## Problem statement
Arrange the lines of the material from the line containing "The width and height of the screenshot is (1080, 800)." through the line containing "at (1288, 4).", both included, as a numbered list, leaving out any blank lines.

(Stored data)
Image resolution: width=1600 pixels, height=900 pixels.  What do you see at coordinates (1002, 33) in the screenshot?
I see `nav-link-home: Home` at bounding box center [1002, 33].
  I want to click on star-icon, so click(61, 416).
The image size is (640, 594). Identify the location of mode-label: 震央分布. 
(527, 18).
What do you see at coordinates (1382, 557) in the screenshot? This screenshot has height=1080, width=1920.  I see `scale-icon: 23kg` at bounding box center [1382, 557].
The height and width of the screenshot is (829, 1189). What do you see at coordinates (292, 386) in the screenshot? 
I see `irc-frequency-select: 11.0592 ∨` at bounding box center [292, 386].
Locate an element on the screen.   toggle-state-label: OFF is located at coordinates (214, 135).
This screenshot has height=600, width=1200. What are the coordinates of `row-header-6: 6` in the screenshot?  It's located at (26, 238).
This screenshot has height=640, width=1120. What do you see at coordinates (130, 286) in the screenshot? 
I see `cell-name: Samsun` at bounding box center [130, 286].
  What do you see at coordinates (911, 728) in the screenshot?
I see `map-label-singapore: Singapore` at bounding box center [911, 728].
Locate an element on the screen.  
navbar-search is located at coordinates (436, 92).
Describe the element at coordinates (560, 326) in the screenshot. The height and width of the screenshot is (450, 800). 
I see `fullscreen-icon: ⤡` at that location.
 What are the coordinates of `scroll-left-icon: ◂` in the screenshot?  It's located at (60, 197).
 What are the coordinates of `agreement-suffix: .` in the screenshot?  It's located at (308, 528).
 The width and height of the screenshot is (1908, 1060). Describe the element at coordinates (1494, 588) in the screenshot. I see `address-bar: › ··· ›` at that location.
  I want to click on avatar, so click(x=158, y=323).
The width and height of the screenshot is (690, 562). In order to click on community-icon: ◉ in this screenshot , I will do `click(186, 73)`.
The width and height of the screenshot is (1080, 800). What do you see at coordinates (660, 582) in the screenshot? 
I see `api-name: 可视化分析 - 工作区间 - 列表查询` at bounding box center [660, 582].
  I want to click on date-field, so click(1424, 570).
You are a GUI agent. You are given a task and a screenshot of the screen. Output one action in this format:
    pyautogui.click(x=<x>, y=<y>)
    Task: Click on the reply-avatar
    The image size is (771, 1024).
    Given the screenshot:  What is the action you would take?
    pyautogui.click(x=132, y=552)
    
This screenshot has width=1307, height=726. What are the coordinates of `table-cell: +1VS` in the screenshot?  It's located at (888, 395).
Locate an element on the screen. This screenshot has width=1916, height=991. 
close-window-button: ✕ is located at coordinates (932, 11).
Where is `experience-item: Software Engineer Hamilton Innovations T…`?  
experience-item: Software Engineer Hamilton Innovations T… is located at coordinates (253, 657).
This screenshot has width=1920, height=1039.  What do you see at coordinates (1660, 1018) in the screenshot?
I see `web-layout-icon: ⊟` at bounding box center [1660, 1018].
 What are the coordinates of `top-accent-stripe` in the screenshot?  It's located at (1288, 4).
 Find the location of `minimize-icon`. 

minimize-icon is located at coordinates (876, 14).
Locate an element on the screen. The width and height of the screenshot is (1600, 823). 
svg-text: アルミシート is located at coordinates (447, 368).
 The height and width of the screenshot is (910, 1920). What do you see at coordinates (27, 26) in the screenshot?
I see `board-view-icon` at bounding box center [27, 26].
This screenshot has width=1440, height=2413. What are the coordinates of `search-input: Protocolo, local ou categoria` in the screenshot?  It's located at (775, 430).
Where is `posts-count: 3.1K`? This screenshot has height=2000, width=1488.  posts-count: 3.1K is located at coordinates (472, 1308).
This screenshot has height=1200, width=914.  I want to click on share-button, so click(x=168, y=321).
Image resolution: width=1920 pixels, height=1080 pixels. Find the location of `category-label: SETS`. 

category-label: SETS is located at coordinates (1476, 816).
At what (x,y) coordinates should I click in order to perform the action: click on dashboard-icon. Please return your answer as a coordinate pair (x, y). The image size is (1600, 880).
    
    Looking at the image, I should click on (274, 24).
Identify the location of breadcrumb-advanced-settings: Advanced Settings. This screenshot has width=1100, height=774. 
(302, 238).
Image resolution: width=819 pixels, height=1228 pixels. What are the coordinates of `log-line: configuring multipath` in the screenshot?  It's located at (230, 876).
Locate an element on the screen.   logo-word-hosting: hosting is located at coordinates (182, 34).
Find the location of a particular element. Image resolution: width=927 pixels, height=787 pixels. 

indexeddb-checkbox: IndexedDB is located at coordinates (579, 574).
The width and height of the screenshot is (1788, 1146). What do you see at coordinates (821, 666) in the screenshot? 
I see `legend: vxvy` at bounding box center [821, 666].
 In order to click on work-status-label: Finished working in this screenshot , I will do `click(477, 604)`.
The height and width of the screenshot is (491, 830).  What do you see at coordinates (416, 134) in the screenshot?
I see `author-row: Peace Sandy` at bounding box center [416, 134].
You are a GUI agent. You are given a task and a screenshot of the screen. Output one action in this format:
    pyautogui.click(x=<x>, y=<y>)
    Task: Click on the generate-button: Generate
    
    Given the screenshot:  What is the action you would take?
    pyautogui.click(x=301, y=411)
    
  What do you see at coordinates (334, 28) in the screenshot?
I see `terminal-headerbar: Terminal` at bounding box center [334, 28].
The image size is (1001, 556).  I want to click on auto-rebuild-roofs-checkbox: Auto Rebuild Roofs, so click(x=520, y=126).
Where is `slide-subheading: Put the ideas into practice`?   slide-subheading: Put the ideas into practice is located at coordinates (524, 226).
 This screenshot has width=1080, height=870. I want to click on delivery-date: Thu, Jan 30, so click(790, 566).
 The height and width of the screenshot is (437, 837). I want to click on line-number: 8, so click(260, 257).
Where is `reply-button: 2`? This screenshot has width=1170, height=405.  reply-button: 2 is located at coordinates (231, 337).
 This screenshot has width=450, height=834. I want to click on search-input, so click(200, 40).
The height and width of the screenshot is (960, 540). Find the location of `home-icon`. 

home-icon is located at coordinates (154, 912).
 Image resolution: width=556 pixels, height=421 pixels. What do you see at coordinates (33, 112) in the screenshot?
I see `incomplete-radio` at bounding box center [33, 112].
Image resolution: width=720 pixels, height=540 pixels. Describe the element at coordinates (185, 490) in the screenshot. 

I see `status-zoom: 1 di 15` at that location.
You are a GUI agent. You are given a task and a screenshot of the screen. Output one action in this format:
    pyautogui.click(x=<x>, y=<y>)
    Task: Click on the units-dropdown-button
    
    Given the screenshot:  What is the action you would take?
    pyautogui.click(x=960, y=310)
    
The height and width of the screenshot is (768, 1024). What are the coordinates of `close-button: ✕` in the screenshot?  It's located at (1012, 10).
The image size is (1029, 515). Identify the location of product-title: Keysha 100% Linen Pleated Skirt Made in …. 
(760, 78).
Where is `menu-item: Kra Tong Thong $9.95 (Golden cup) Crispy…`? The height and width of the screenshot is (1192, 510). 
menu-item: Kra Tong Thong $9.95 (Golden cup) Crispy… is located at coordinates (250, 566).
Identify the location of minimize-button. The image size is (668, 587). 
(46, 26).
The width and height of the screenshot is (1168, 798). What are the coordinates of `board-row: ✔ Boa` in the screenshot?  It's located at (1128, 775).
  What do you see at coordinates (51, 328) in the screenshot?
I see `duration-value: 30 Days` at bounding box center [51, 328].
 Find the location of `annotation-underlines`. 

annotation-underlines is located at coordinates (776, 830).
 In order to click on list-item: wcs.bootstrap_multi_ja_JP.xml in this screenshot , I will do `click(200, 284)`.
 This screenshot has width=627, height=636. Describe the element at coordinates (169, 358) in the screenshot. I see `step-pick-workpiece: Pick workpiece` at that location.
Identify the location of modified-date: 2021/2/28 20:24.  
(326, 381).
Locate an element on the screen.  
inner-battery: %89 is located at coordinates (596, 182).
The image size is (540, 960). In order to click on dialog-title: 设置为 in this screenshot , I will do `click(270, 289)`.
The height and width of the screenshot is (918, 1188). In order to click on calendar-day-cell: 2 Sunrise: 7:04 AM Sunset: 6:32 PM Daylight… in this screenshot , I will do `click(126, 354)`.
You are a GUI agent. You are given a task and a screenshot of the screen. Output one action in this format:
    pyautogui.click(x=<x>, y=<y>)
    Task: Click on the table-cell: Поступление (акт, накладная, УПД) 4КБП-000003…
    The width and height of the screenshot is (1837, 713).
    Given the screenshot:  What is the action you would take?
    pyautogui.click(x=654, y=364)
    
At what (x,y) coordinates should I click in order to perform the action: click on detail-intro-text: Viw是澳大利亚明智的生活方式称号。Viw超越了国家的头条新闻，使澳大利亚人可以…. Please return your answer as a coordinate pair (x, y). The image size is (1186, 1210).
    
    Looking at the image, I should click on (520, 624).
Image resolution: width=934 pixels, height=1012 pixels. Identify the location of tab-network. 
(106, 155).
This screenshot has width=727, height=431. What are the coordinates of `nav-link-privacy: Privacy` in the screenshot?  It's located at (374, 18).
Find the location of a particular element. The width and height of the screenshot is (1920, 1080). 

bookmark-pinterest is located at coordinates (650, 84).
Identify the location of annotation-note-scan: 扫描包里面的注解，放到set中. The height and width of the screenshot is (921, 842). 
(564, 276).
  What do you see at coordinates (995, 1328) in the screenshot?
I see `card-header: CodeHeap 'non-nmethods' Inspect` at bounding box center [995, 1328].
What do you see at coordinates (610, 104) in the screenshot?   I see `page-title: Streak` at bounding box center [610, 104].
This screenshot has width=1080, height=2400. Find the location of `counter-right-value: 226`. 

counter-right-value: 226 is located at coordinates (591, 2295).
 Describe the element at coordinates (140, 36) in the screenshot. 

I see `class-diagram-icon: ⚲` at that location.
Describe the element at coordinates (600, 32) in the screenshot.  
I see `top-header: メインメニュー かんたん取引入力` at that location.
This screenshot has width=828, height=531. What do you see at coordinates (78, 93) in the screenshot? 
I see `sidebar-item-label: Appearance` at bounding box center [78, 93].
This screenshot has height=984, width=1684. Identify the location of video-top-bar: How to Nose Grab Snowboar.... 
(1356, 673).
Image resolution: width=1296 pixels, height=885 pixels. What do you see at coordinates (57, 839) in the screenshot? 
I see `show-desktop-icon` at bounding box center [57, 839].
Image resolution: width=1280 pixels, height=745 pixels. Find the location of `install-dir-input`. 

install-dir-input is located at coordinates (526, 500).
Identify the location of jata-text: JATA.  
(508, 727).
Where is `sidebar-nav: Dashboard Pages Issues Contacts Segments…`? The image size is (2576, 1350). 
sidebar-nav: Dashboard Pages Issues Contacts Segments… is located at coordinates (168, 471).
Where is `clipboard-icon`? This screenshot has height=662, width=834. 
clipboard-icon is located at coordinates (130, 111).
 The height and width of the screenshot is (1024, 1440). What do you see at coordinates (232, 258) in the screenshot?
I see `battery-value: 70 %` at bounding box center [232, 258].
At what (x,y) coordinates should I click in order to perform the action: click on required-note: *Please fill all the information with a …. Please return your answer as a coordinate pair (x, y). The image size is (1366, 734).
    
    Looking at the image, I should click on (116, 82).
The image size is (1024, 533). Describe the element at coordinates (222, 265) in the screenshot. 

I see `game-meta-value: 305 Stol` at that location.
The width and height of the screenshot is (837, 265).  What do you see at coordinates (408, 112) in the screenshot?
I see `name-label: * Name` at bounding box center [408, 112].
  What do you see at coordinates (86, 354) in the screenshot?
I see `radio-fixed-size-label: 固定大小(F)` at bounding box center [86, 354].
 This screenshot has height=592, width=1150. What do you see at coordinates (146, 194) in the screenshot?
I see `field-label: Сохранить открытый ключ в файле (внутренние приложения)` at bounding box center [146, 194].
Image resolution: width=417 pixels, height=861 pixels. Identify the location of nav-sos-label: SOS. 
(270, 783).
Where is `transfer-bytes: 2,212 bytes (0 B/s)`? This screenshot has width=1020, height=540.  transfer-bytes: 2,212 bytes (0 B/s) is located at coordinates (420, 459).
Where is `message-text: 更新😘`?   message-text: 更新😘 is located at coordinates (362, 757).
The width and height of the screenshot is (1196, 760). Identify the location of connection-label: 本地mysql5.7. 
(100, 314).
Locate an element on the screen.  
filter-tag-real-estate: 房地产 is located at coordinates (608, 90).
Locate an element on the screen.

## Answer space
1. The width and height of the screenshot is (1080, 800). What do you see at coordinates (660, 582) in the screenshot? 
2. I see `api-name: 可视化分析 - 工作区间 - 列表查询` at bounding box center [660, 582].
3.   I want to click on date-field, so click(1424, 570).
4. You are a GUI agent. You are given a task and a screenshot of the screen. Output one action in this format:
5.     pyautogui.click(x=<x>, y=<y>)
6.     Task: Click on the reply-avatar
7.     The image size is (771, 1024).
8.     Given the screenshot:  What is the action you would take?
9.     pyautogui.click(x=132, y=552)
10. This screenshot has width=1307, height=726. What are the coordinates of `table-cell: +1VS` in the screenshot?  It's located at (888, 395).
11. Locate an element on the screen. This screenshot has width=1916, height=991. 
12. close-window-button: ✕ is located at coordinates (932, 11).
13. Where is `experience-item: Software Engineer Hamilton Innovations T…`?  
14. experience-item: Software Engineer Hamilton Innovations T… is located at coordinates (253, 657).
15. This screenshot has width=1920, height=1039.  What do you see at coordinates (1660, 1018) in the screenshot?
16. I see `web-layout-icon: ⊟` at bounding box center [1660, 1018].
17.  What are the coordinates of `top-accent-stripe` in the screenshot?  It's located at (1288, 4).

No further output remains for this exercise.